Finding adds to growing body of scientific evidence that coffee has real health benefits
A new study finds that men who drink a lot of coffee are less likely to develop potentially fatal prostate cancer. It's the latest study to show a beneficial effect from one of the world's favorite beverages.
The study included about 50,000 men who reported their coffee consumption in questionnaires every four years. Over more than two decades, the moderate coffee drinkers were somewhat less likely to develop any form of prostate cancer. But lead author Kathryn Wilson of the Harvard School of Public Health says the real difference showed up when the researchers looked at the most serious prostate cancers.
"Men who drink six or more cups of coffee per day had a 60 percent lower risk of lethal prostate cancer than men who drank no coffee," she says. "And we saw this reduction in risk for both regular and decaffeinated coffee."
Coffee is a chemically complex brew, full of antioxidants and other compounds that may affect the development of prostate cancer.
Prostate cancer is the second most common cancer among men worldwide, killing about a quarter-million people a year. Wilson says it's unclear what component or components in coffee may be reducing the prostate cancer risk - that's a target for future research.
In the meantime, she says it's too soon to say that men should drink more coffee just to reduce their risk of aggressive prostate cancer.
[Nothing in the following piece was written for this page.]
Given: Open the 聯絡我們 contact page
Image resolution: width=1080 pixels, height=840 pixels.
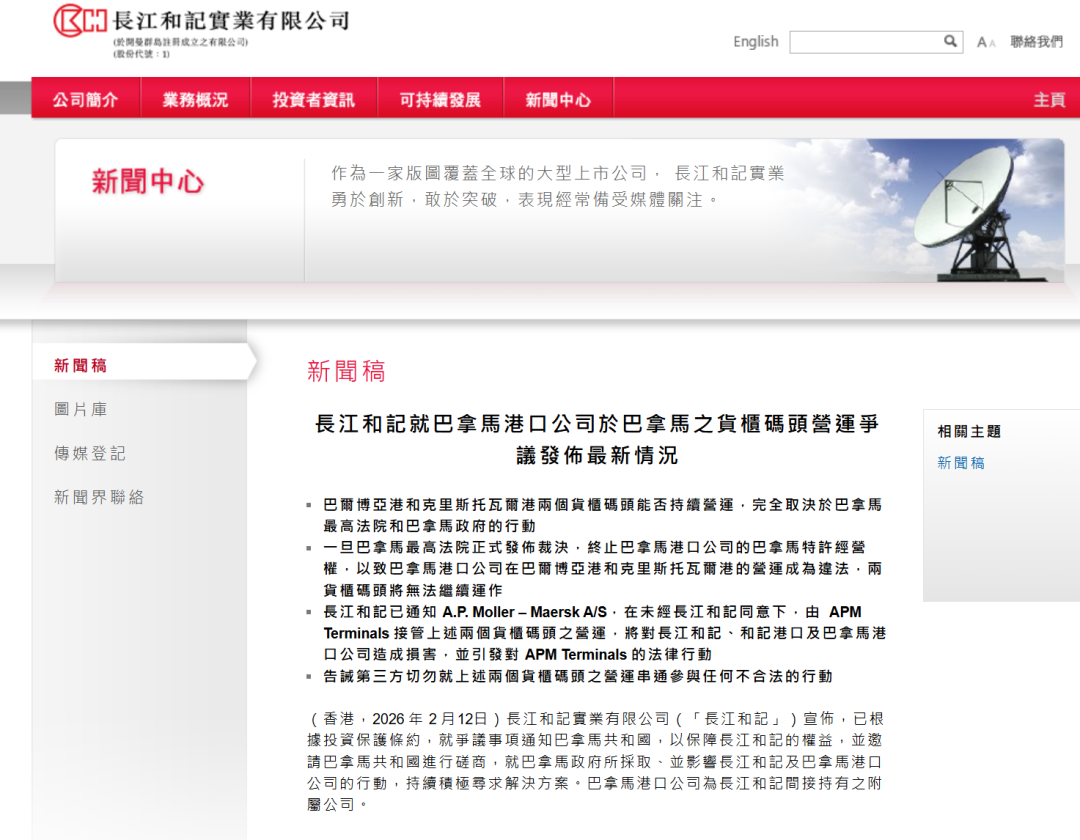Looking at the screenshot, I should point(1037,41).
But she says there is a growing body of scientific evidence that coffee confers a variety of real health benefits.
"It's not harmful in terms of heart disease or stroke, and it seems possibly protective for liver cancer, and it's also associated with lower risk of type 2 diabetes. So I think evidence is accumulating that coffee is at least not harmful and possibly beneficial for some health conditions. And so, you know, I think that's a source of relief to a lot of coffee drinkers."